Regardless of what's available on the market for those willing to pony up the cash, there will always be a place for the do-it-yourself enthusiasts, myself included, who want to start with plastic set track and invest the time and sweat equity into getting the most out of what they can from the most basic of what the HO slot car hobby is all about. Obviously, it sometimes comes down to the acquisition costs, but sometimes it also comes down to a love of the journey and process of putting your own time and effort into the hobby to achieve what you want at a price you are willing to pay. 

Some of us Clickity-Clackers could afford to have a custom furniture quality track table made from exotic hardwoods by a professional carpenter, a custom routed track crafted by one of the master track builders, a whole fleet of ready to race cars built, tested, and tuned by one of the top race car builders for every class we want to run, a collection of custom airbrushed bodies, fancy hardwood pit cases, a couple grand worth of controllers, and a staggering inventory of spare parts.
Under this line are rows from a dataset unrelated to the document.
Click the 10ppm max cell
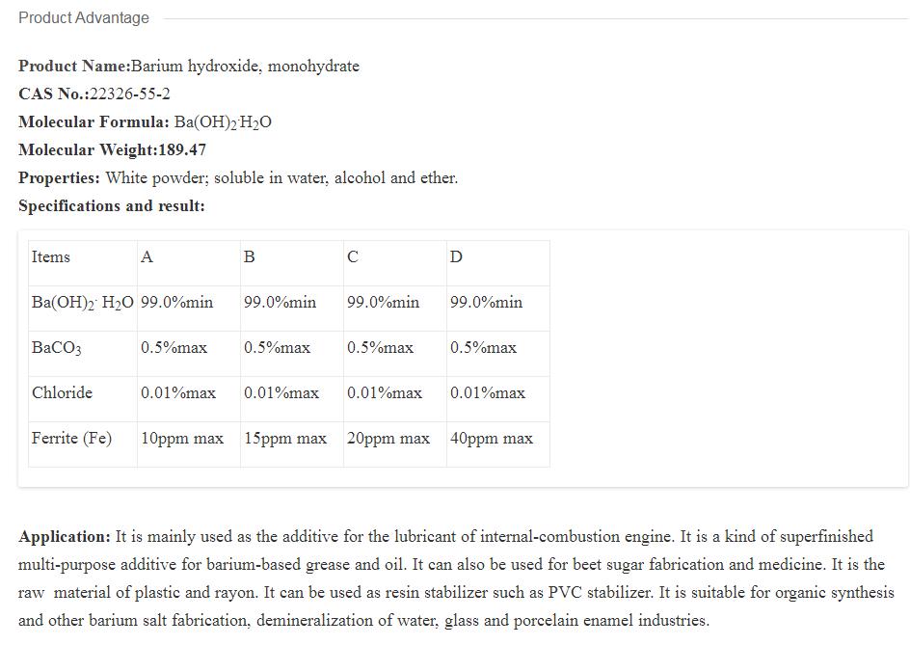Viewport: 910px width, 672px height. pos(182,438)
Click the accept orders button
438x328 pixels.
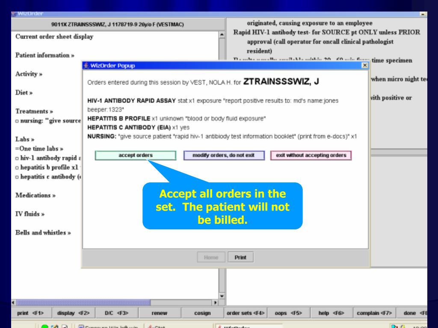(x=135, y=155)
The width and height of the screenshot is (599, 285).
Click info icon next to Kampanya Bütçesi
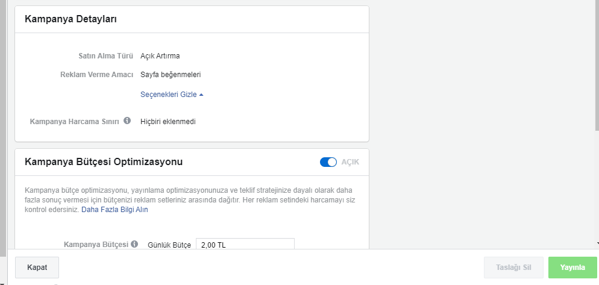coord(134,244)
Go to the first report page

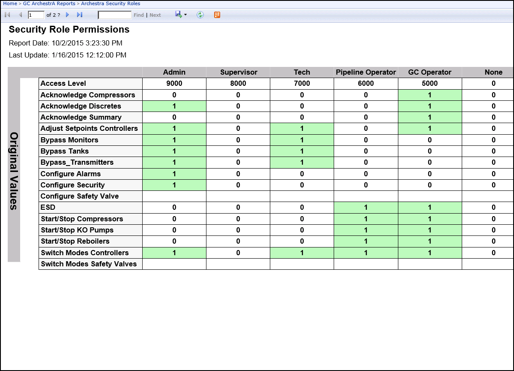(7, 15)
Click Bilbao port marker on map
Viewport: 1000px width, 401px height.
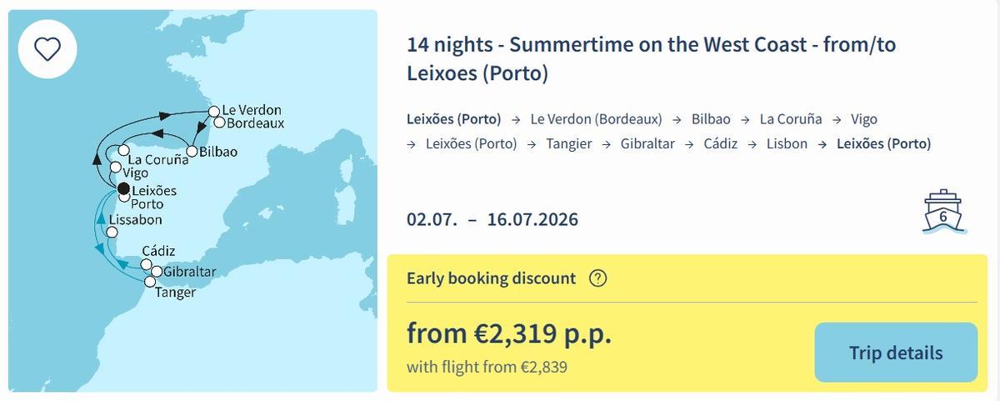(192, 152)
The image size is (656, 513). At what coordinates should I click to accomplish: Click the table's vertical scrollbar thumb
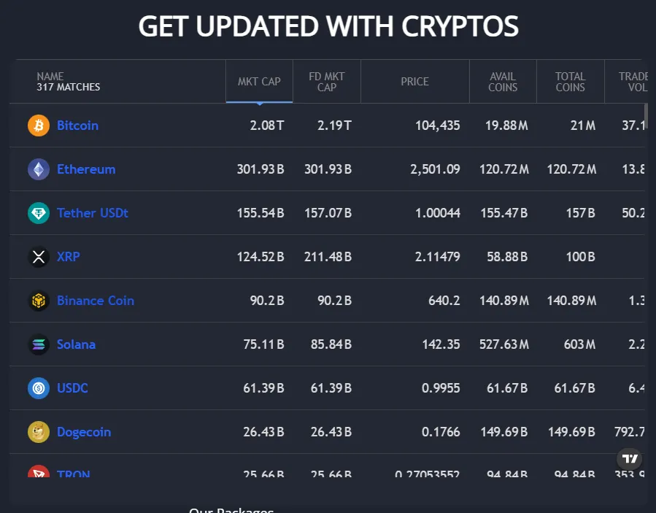646,117
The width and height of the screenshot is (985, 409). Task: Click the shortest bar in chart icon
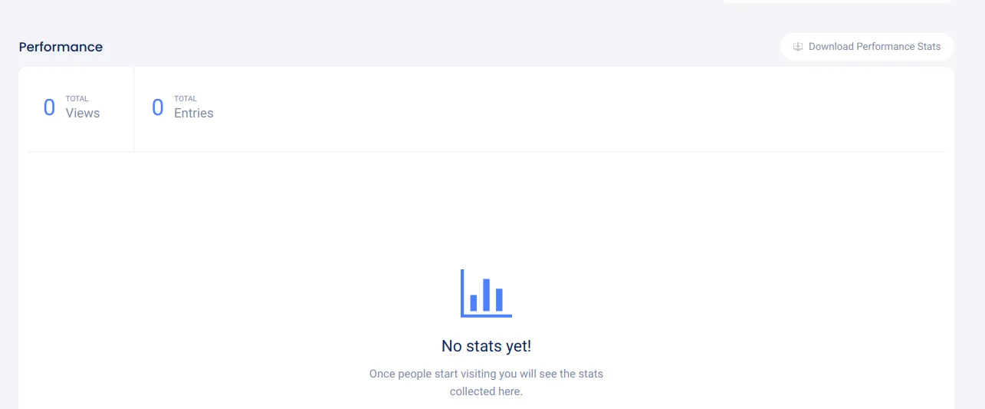coord(474,302)
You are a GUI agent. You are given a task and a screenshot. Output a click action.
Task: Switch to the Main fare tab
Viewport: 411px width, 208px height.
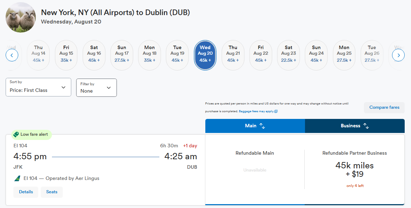pyautogui.click(x=255, y=126)
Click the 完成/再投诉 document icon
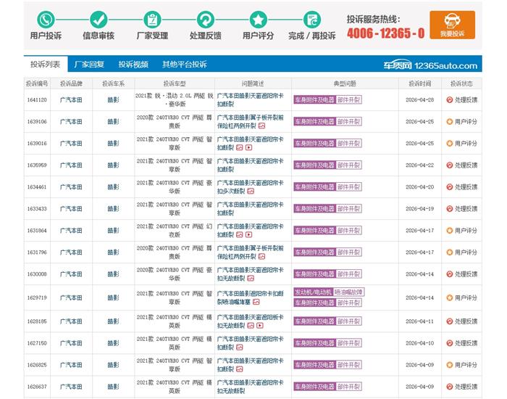Image resolution: width=507 pixels, height=399 pixels. tap(311, 20)

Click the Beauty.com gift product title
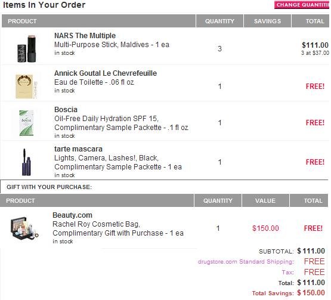[72, 215]
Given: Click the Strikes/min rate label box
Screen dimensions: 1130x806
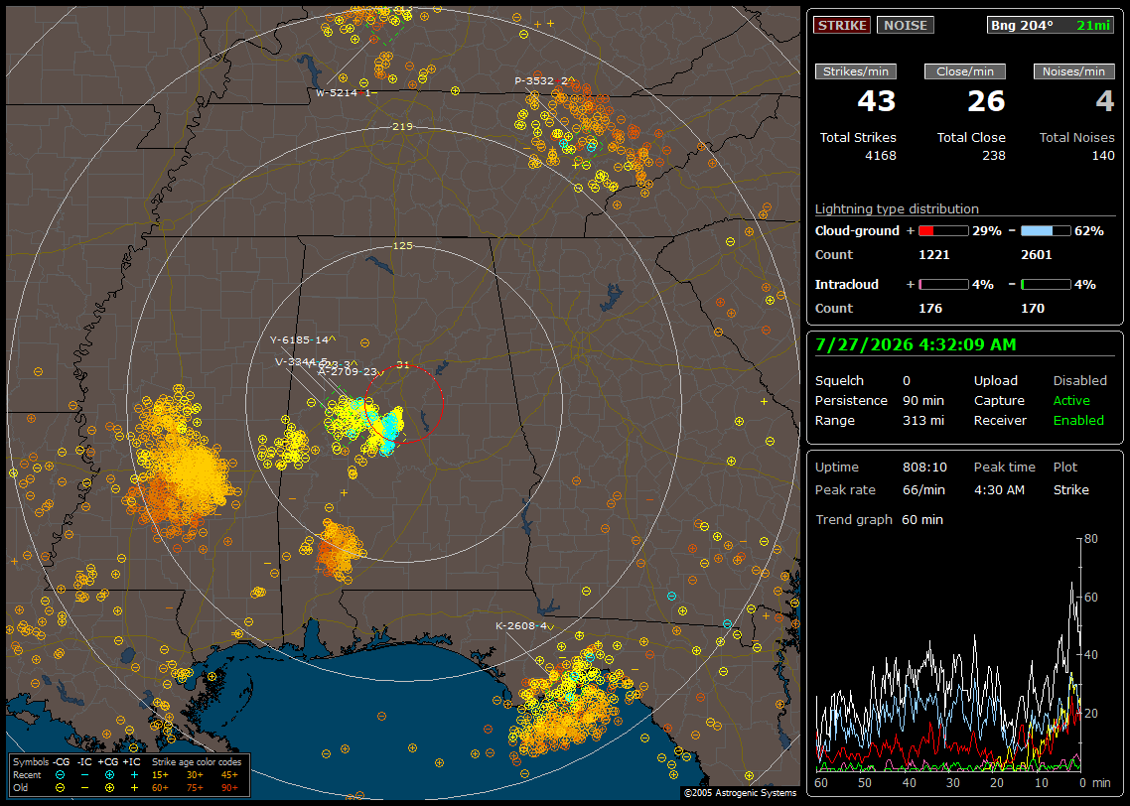Looking at the screenshot, I should coord(855,71).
If that's your whole aim in the hobby, to have the best there is, then party on brother. That's one way, but it's not the only way, and not the only sensible way to enjoy the hobby. 

Heck, the whole notion of hobbies makes little sense. A sensible person would be squirreling away their discretionary income in sensible investments and spending their free time engaged in some other income generating activity. Sense and sensibility has nothing to do with it. It really comes down to deciding how you want to invest in the indulgences and distractions that the hobby provides - for you. 

For some folks, it's all about the "doing it" part. That's sometimes where the greatest reward resides. Building your own track, tweaking and tuning it, building your own table, building your own cars, painting your own bodies, stuffing all your parts and tools in a $30 plastic tackle box, getting out and mingling with the guys at the track for some informal racing. For other folks it all about the "having it" part. Owning the premier products, always being competitive in the big race, having a two hour track out of the shipping crate to being race ready setup. For most of us, there's a sweet spot where the combination of the "doing it" and "having it" pieces need to fall into place for the hobby to be rewarding. Starting with plastic set track certainly enforces the "doing it" model, as does starting with a slab of MDF and a router, and I believe this is a very important part of the hobby for many of us. 

As much as I appreciate the aesthetics and performance of a turnkey track system, as a hobbyist and racing enthusiast, I believe the roots of HO racing are still in the clickity-clack of plastic track. The day that plastic track is no longer an option will be the day that HO slot car hobby loses touch with its past, and because there will be no entry level starting point for attracting new slot car enthusiasts, it will also lose touch with its future. Any notion of sensibility, or lack thereof, will be a moot point since that will be the beginning of the end of the story. Hopefully, both, or should I say, the many track options that make sense for the wide variety of enthusiasts who play in the hobby at many different levels will continue to be available for a very long time.


----------



## brownie374 (Nov 21, 2007)

Randy,
I am having a race the 27th you should come out.


----------



## LeeRoy98 (Jul 8, 2005)

AfxToo said:


> The day that plastic track is no longer an option will be the day that HO slot car hobby loses touch with its past


Well said!

Gary
AKA LeeRoy98
www.marioncountyraceway.com


----------



## brownie374 (Nov 21, 2007)

EZEE Boys where did I say to quit makeing plastic track?


----------



## Grandcheapskate (Jan 5, 2006)

AfxToo said:


> Heck, the whole notion of hobbies makes little sense. A sensible person would be squirreling away their discretionary income in sensible investments and spending their free time engaged in some other income generating activity. Sense and sensibility has nothing to do with it. It really comes down to deciding how you want to invest in the indulgences and distractions that the hobby provides - for you.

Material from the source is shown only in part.